◆ **Extracted text**:
>> START

The Solicitor General of the State is a senior official of the Ministry of Justice. The Spanish Solicitor General is the person in charge of directing the Legal Service of the Spanish Government and its relationship with all kinds of national or foreign organisms, entities and bodies. As head of the Legal Service is in charge of the representation and defense of the Kingdom of Spain before the courts, organs and international or supranational organisms in which it is a party in any jurisdictional, arbitral or extrajudicial proceedings. Likewise, it is also responsible for advising the Government and the organs of the Administration about issues of legality.

The Solicitor General is nominated by the Minister of Justice and appointed by the Council of Ministers. To be appointed Solicitor General its needed first to be a State Solicitor. According to the law, in case of vacancy, absence or illness, it is the Minister of Justice who decides who should substitute him, if he do not do so, the law establishes that the senior deputy director-general must to replace him, in this case it would be the Deputy Director-General of Advisory Services.

Solicitor General's Office
The Solicitor General's Office, officially called Solicitor General's Office-Directorate of the State Legal Service (Abogacía General del Estado-Dirección del Servicio Jurídico del Estado) is a Ministry of Justice department which assumes the direction of the State Legal Service, in such concept, corresponds to it the direction, coordination and inspection of the services entrusted to State Solicitors and State Attorneys, ensuring in all cases the maintenance of the principle of unity of doctrine in the exercise of the powers attributed to them.

>> END

◆ **Dataset section**:

>> START

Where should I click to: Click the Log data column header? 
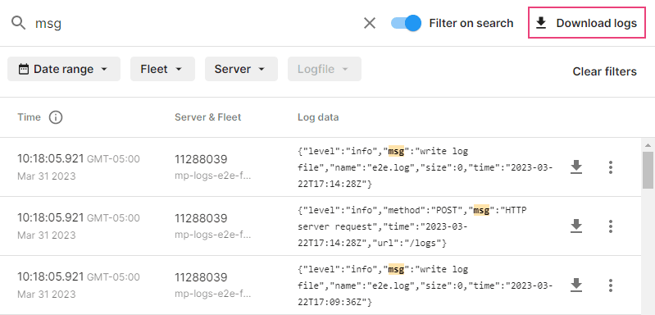click(x=318, y=117)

>> END

◆ **Exercise aim**: Continue the text on Spain's Solicitor General, starting after its final sentence, which describes the Solicitor General's Office.

◆ **In response**:
The Solicitor General's Office is assisted by a Cabinet, five deputy director-generals, a Secretary General and the different offices of the State Solicitor's before courts and other bodies, namely:
 Solicitor General's Cabinet, officially called Solicitor's Office in the Ministry of Justice-Cabinet of the Solicitor General of the State which is responsible for the legal advice in the matters that may affect the State Legal Service, its organization and functioning as well as the legal advisement of the different departments of the Ministry of Justice.
 Deputy Director-General of Advisory Services, which is responsible for the legal advise of the General State Administration and its different bodies, including State-owned companies, as well as giving legal advice to the autonomous communities and local administrations.
 Deputy Director-General of Contentious Services, which is responsible for the representation and defense of the State and its autonomous agencies, as well as other public bodies and entities; state-owned companies and foundations with state participation; autonomous communities, local administrations and the constitutional bodies before any jurisdictions and jurisdictional organs, to the conflicts of jurisdiction and conflicts and questions of competence and to the preliminary and extrajudicial procedures in which the State is interested. It also corresponds to give legal advice on claims prior to the civil and labor court, in cases in which the opinion of the deputy general directorate is requested, and of the files for the payment of costs to be condemned by the State when it arises controversy. Likewise, it is responsible for ensuring the effectiveness of the principle of unity of doctrine in the scope of contentious functions, formulating general criteria for action in the trial for Solicitor and State Attorneys.
 Deputy Director-General for European Union and International Affairs, which is responsible for the representation and defense of the Kingdom of Spain before the judicial bodies of the European Union and before the International Criminal Court. It also has competences, in coordination with the Ministry of Foreign Affairs, in legal assistance in the infringement proceedings opened by the European Commission against Spain. It also offers legal assistance in the field of European Union law.
 Deputy Director-General of Coordination, Audit and Knowledge Management, which is responsible for the coordination of relations between State Solicitors Offices that perform advisory functions and State Solicitors Offices that perform contentious functions. Likewise, it corresponds to this Deputy General Directorate the promotion of research works and the organization of activities aimed at the knowledge and dissemination of legal issues of national or international scope, as well as the organization of training and improvement activities for the civil servants of the State Lawyers Corps.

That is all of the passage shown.